It’s bad enough to be victimized by one threat actor at a time. But according to researchers at Sophos, some organizations are being struck by multiple attackers.
“Some attacks take place simultaneously; others are separated by a few days, weeks, or months,” Sophos said in a report today. “Some involve different kinds of malware, or double – even triple – infections of the same type.”
In one case study, three prominent ransomware gangs — Hive, LockBit and BlackCat — consecutively attacked the same network in rapid succession – each with its own ransom demand, with some files triple encrypted.

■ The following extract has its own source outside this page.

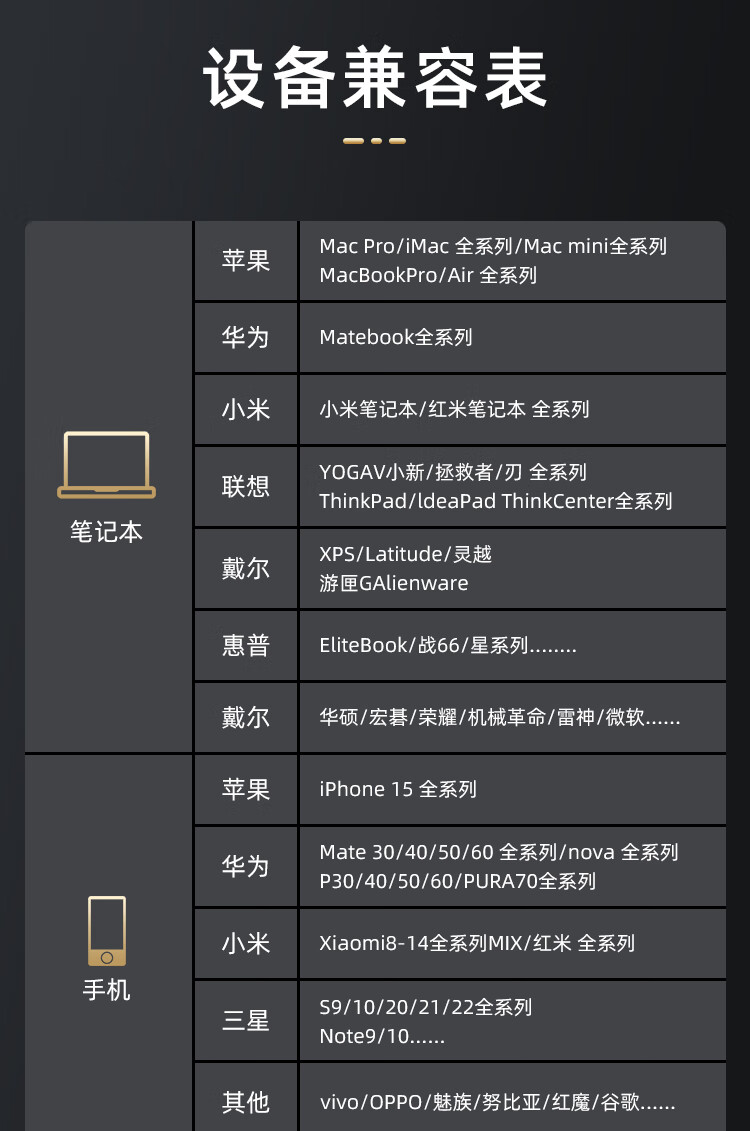Click the 笔记本 category label

tap(106, 531)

The researchers aren’t certain if multiple attacks are increasing. But Peter Mackenzie, Sophos’ director of incident response, said they are increasingly affecting more organizations. “It’s likely due to an increasingly crowded market for threat actors, as well as ransomware-as-a-service (RaaS) becoming more professionalized and lowering the bar to entry.”
The report says
- the key drivers of multiple exploitations are vulnerabilities and misconfigurations going unaddressed after a first attack;
- multiple attacks often involve a specific sequence of exploits, especially after big, widespread vulnerabilities like ProxyLogon/ProxyShell are disclosed – with cryptominers arriving first, followed by wormable botnet builders, RATs, initial access brokers (IABs), and ransomware;
- while some threat actors are interdependent (e.g., initial access brokers later enabling ransomware), others, such as cryptominers, try to terminate rival malware, and may even ‘close the door’ by patching vulnerabilities or disabling vulnerable services after gaining access;
- historically, threat actors have been protective of their infections, to the extent of kicking rivals off compromised systems;
- ransomware actors, despite occasionally tangling with each other, seem less concerned about competition, and sometimes adopt strategies that directly or indirectly benefit other groups;
- certain features of the underground economy may enable multiple attacks – for instance, initial access brokers reselling accesses, and ransomware leak sites providing data that other threat actors can later weaponize.